[Record set Boundary: Start]

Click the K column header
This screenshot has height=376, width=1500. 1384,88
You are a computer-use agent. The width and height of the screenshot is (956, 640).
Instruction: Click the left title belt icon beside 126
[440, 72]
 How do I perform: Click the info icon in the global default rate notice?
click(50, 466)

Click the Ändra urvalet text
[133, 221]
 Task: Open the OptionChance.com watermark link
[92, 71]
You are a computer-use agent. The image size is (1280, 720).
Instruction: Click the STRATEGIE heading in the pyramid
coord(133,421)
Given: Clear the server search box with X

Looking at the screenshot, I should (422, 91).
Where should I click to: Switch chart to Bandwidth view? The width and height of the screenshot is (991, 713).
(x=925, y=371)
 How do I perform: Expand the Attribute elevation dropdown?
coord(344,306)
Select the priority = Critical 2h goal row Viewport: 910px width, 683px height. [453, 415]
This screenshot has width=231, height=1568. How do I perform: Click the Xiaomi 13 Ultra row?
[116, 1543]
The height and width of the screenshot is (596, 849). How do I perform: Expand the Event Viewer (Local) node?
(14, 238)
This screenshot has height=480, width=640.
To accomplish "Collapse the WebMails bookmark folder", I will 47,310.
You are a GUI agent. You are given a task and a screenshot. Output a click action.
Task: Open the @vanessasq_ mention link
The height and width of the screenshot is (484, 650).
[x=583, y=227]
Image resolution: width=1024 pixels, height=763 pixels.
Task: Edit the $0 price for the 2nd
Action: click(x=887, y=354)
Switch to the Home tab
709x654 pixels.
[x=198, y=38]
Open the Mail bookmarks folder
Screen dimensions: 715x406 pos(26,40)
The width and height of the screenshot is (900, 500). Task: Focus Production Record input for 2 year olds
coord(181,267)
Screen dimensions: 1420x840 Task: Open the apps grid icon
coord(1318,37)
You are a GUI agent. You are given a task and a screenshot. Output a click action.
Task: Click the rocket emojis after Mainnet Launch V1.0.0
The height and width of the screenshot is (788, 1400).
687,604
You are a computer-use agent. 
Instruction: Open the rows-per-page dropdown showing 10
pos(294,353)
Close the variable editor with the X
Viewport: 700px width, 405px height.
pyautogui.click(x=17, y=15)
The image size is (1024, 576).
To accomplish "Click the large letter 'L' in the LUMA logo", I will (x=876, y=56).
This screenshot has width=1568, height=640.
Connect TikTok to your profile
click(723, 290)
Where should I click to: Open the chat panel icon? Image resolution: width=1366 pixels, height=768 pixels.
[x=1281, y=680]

[Record set Boundary: End]

*Description of the task:* Please return each line of the listing above that contains "agent".

*Written response:*
You are a computer-use agent. The width and height of the screenshot is (956, 640).
You are a computer-use agent. The image size is (1280, 720).
You are a GUI agent. You are given a task and a screenshot. Output a click action.
You are a GUI agent. You are given a task and a screenshot. Output a click action.
You are a computer-use agent. 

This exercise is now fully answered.